Looking at the ideas from the ideate phase, it’s now time to whittle them down and figure out what minimum viable product you can actually build given your resources. Remember, the primary goal is to get your MVP into the hands of your customers so they can give you feedback. That’s why your prototype shouldn’t be too complex or too expensive to create. “You don’t want to have funding be a reason why you can’t go back because you spend everything on the first iteration of the product,” Aberdeen cautioned. 

The MVP can be something as simple as a sketch or a storyboard. If your solution is a digital product, you can share wireframes, which are a series of boxes and text to show the content, functionality and layout of a web page or app interface. You may even consider a simple landing page that explains how your product or offering will work, and collect visitors’ information so you can follow up with them. 

If you have the resources, your MVP can be more complex than a simple presentation or explanation (like a demo video, for example). “The benefits of having something that’s higher fidelity is that it’s a lot more engaging to the user, because it brings them closer to that final experience,” explained Aberdeen. Just remember, that hi-fi experience shouldn’t be too hard to tweak based on customer feedback. 

Suggested tools: Balsamiq, InVision, Boords

Test and validate

Get your product into the hands of those target customers and find out what they think. You may look into usability tests or anonymous surveys to learn how they’re experiencing your product and if it’s actually solving their problem. 

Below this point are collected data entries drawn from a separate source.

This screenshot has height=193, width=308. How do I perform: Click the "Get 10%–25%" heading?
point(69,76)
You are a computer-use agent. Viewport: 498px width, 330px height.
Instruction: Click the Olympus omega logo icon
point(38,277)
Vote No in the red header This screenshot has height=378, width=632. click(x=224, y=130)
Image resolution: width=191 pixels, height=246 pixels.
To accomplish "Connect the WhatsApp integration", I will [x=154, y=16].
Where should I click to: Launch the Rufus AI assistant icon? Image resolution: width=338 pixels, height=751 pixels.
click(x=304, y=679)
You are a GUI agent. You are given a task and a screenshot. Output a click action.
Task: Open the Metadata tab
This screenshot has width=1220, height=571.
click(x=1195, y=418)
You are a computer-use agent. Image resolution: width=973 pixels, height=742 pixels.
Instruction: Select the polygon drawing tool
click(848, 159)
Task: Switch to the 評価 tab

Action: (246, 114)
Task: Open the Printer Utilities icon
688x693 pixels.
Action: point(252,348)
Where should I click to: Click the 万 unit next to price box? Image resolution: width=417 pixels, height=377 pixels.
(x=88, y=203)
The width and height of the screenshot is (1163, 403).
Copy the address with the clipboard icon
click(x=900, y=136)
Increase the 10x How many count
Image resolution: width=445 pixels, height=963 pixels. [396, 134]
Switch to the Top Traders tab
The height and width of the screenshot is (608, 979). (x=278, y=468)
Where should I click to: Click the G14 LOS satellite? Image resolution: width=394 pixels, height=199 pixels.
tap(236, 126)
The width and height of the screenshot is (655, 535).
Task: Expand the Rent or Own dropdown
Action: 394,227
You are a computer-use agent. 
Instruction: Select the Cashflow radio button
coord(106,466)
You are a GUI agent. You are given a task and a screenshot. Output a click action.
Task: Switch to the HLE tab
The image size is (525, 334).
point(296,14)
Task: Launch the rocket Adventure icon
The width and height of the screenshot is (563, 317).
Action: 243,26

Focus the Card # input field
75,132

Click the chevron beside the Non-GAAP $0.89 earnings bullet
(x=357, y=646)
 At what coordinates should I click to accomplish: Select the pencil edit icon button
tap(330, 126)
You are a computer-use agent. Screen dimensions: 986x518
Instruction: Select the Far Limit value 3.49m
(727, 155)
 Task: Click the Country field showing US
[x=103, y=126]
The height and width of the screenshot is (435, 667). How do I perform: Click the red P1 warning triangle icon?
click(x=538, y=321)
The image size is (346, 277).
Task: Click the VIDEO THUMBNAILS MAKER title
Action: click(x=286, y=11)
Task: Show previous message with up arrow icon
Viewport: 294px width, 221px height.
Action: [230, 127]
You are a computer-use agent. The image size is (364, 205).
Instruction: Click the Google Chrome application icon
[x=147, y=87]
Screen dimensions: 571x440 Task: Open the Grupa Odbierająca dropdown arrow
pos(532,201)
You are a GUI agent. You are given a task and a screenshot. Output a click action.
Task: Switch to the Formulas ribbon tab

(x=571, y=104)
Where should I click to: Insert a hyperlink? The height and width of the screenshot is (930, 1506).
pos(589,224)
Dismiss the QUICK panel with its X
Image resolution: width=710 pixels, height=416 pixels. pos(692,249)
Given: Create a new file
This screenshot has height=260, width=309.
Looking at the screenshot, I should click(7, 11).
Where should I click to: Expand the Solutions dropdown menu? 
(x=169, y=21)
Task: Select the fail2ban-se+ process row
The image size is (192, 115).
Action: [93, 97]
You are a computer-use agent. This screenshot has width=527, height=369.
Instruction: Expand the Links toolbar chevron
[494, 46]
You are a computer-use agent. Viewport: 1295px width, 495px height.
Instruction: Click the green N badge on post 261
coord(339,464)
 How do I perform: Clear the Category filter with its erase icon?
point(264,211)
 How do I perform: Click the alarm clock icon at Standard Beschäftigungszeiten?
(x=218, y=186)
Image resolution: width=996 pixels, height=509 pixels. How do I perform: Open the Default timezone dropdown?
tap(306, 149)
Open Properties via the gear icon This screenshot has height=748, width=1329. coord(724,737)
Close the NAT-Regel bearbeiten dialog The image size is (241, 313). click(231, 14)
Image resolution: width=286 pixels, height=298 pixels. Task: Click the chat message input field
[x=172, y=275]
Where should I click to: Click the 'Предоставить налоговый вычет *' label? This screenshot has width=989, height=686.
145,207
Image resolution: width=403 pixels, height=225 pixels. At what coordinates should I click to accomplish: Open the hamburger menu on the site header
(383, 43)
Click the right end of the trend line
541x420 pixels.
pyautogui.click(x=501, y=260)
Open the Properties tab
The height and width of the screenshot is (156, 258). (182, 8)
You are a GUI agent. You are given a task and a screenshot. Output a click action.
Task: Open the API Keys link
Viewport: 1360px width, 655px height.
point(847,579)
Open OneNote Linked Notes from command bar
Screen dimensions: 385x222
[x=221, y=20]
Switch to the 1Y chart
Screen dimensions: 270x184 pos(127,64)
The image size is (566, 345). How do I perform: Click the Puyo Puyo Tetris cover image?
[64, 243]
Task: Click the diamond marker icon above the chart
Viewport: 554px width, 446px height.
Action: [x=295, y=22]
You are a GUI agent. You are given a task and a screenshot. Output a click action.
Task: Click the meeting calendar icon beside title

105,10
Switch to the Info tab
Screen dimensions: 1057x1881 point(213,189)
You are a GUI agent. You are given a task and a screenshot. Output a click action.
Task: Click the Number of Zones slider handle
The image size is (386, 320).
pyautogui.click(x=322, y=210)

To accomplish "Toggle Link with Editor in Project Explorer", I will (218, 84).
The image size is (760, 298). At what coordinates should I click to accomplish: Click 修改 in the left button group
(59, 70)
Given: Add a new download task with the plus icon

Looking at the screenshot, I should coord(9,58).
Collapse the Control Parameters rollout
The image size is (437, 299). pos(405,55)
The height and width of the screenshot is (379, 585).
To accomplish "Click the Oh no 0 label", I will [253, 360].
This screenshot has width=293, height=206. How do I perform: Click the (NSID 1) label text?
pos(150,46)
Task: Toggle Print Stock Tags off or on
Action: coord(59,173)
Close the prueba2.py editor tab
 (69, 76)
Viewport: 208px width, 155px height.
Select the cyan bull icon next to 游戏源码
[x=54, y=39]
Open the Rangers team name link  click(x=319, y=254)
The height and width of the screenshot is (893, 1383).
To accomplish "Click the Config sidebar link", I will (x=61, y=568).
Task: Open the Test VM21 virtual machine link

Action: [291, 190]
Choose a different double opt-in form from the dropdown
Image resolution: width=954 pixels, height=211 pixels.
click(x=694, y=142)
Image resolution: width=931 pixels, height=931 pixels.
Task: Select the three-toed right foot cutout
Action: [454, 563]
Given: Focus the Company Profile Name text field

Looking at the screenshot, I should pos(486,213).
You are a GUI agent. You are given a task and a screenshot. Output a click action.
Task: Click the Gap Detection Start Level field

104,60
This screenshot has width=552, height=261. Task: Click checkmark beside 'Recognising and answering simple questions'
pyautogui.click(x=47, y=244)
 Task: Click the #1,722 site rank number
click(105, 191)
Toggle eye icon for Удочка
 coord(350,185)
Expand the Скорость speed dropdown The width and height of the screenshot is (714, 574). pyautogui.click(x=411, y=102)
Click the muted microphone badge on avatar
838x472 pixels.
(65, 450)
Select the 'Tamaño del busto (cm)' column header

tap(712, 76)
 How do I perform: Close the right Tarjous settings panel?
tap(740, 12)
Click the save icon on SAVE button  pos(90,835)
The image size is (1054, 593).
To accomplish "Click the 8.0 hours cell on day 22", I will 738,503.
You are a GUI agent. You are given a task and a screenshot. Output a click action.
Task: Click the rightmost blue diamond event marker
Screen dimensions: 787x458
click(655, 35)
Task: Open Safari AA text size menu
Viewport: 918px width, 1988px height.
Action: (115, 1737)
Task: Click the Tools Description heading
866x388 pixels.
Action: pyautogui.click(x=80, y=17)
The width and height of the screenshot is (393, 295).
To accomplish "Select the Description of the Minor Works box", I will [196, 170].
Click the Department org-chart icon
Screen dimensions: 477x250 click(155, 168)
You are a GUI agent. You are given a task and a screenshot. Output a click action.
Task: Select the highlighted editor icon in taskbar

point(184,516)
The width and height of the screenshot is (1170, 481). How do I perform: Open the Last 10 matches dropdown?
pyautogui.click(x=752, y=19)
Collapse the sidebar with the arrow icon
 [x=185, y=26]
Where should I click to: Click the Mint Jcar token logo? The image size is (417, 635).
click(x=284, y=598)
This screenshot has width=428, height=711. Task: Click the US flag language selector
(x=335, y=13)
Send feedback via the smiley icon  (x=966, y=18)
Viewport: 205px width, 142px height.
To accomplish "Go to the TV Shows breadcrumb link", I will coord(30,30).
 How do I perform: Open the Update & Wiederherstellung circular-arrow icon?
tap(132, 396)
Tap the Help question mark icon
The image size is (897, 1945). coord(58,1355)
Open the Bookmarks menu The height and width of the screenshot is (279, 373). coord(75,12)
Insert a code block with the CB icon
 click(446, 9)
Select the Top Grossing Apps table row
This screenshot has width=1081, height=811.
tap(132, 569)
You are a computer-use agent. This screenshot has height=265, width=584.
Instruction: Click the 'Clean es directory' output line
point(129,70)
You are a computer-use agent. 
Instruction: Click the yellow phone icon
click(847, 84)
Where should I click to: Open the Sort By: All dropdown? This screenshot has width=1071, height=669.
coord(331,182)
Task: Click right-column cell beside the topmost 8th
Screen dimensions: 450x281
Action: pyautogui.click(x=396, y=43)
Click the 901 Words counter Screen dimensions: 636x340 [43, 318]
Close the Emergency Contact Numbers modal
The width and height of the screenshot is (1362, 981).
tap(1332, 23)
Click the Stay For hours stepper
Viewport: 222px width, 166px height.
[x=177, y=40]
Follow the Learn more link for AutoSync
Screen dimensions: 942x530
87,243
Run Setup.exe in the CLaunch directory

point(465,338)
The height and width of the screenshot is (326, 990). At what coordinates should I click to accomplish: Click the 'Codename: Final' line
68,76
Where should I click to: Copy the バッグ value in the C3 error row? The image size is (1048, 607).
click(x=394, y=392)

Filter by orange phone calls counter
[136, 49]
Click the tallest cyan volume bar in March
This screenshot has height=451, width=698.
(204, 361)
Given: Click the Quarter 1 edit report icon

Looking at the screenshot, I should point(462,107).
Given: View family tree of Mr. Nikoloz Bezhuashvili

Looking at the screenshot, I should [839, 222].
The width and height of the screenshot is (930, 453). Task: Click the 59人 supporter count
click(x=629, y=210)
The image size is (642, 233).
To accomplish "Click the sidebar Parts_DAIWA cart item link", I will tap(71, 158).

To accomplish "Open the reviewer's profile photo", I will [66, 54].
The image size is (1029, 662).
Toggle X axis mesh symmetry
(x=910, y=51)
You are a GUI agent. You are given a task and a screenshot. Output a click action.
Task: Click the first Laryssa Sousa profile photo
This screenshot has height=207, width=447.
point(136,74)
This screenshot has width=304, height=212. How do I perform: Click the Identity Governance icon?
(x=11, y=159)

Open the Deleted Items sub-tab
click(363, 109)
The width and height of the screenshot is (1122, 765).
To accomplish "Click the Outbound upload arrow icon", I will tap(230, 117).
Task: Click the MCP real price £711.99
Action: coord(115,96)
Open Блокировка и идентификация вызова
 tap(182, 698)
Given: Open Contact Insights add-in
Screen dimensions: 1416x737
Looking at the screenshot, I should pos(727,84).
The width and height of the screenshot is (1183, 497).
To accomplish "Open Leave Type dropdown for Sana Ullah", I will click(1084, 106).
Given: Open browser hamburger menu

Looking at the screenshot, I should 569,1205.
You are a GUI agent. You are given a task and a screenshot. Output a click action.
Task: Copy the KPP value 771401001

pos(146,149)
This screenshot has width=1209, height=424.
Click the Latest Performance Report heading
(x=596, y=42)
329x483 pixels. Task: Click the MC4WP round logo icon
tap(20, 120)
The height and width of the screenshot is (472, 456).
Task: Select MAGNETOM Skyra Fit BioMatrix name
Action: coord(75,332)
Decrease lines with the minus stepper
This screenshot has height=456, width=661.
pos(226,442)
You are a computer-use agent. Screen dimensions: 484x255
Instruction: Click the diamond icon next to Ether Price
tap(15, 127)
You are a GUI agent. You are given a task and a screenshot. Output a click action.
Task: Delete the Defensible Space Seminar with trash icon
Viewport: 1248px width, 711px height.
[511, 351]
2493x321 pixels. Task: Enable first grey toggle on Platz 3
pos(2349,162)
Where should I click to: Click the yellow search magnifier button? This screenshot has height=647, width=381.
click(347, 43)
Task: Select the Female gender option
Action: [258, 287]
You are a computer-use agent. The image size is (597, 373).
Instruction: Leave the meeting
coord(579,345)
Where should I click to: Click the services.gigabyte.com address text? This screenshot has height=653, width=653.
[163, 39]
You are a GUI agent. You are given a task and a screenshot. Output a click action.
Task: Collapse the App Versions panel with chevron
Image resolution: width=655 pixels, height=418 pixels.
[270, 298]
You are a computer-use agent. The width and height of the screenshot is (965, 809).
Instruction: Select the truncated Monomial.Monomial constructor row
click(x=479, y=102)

It’s essential to remember that creating an MVP is an iterative process, Aberdeen explained. Making changes and collecting information means revisiting certain steps. “It’s not linear, as it’s laid out here. You may get through ideating, prototyping and testing, and learn some new information, which makes you realize you need to go back to defining your problem.” As you continue on, you may find that you’ll have to make changes in your product, distribution model, pricing or even your target market.

Suggested tools: UserTesting, Google Optimize, Sprintbase, PingPong


Once you and your customers are satisfied with the way your MVP helps them, you can begin honing in on your pricing, packaging and other nonessential product elements. In the early stage of a product launch, you’re not focusing on reaching every possible person in your target market. “It’s about getting folks who are really, really passionate about what you’re doing,” explained Aberdeen. To that end, it’s important to keep in touch with your early adopters; those are the people most likely to share your offering with their networks. They’re also a valuable feedback source.

After launching your product, you can also begin to think about adapting your offering for other target markets, by applying design thinking to some of the information you learned earlier. 

Ultimately, creating a product or a business is about keeping your customer in mind. Learning about your customer never ends. Set aside your passion for your big idea and focus on their problem. For Aberdeen, being a business owner is about “loving that problem and being able to provide a solution” to meet customers’ needs.